I haven’t been paying too much attention to the threads relating to the repatriation of gold from central custodians such as the Fed and the Banks of England to countries such a Germany or Venezuela. It doesn’t seem to have much to do with what is going on with the price of gold.
The trend does raise some interesting questions about why countries bother to hold gold reserves at all.
If we accept that the purpose of reserves (of any kind) is to ensure that a country can meet its international obligations to other countries, or sustain a preferred valuation for the domestic currency unit, I would have thought that it made sense to hold those reserves somewhere where they can be deployed in a timely fashion, to either meet international obligations, or fund the support of the local currency. Holding gold in London, New York or some other financial centre seems the obvious place to store the collateral used to stabilize a countries international financial position. Hording it “under the bed” means that it is not available for immediate use.
Why is timeliness important?
When the Bundesbank borrowed US dollars from the US Fed to save Deutschebank in November 2011, even a short delay in the settlement of the dollars may have caused the collapse of Deutschebank and potentially to collapse of the global financial system. The fact that the Fed could deliver the dollars intra-day, meant that the German bank could meet its dollar obligations without delay, sustaining confidence in the bank, and ultimately saving it from default. Immediate availability of the funds was critical!

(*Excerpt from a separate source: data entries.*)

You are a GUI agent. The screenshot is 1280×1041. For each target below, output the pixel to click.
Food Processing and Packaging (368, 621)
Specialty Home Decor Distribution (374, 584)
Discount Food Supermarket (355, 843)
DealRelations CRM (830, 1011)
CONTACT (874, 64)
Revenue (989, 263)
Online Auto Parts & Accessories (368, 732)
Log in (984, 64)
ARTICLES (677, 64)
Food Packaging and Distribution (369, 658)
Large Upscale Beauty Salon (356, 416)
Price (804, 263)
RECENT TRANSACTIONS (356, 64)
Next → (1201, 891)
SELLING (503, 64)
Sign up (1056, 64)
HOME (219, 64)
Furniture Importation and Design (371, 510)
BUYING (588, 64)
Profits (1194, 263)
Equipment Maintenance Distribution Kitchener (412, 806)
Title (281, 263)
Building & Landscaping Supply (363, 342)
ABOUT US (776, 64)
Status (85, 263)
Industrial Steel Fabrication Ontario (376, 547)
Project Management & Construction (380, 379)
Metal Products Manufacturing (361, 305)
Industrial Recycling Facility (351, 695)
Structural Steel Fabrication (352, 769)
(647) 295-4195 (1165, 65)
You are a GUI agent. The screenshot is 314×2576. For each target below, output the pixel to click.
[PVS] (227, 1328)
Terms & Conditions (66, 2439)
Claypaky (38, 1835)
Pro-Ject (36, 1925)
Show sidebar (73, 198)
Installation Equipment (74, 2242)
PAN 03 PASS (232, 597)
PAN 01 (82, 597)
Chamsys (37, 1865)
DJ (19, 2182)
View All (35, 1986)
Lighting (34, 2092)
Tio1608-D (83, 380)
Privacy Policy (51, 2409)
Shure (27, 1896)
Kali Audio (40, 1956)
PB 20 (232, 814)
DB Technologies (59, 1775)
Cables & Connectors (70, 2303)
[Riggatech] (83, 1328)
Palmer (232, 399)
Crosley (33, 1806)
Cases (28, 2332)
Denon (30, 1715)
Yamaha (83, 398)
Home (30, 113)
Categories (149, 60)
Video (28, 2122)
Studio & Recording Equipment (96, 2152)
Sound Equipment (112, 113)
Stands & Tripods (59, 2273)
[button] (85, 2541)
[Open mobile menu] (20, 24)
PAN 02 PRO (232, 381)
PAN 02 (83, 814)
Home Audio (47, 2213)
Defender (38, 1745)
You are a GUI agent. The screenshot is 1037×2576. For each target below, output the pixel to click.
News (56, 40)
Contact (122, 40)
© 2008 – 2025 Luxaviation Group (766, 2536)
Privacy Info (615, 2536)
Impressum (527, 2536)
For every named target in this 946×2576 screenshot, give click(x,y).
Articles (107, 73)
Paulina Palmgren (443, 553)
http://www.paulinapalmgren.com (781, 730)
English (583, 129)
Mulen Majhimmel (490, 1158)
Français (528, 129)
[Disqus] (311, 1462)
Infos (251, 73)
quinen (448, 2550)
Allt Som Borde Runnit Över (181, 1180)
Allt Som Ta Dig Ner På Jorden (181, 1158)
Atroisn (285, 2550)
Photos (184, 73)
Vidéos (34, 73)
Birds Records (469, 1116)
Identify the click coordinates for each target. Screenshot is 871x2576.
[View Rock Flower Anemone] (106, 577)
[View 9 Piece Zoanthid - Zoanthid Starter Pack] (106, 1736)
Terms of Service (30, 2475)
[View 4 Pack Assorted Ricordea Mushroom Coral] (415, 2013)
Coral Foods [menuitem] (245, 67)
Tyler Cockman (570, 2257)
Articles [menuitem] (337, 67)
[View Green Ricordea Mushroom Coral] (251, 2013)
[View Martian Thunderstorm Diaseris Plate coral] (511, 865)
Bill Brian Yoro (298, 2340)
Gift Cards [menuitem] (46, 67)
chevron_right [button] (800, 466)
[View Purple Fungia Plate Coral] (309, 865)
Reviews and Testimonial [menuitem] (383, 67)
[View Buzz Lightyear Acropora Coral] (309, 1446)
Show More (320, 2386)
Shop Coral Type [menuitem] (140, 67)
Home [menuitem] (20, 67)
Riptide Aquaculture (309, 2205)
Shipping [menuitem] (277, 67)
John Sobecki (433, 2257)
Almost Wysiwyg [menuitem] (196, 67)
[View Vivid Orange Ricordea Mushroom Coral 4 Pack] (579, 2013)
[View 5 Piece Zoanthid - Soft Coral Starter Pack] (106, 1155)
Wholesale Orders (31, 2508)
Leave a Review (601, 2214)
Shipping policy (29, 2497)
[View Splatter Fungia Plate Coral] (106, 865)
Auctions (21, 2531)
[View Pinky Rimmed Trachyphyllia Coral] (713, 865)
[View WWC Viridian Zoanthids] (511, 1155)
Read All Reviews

So if a country holds its gold reserves with the Fed or the BoE, the gold can be used immediately by that country at a time of financial distress as collateral against loans that it would use to fund its international obligations or support its currency. If they withdraw the gold from the Fed or BoE and return it home, the gold can no longer be used as collateral until it is transported back to an accepted custodian. In these times of rapid flow of international funds, where a crisis can emerge in hours, reserves that take weeks to deploy are of little practical use.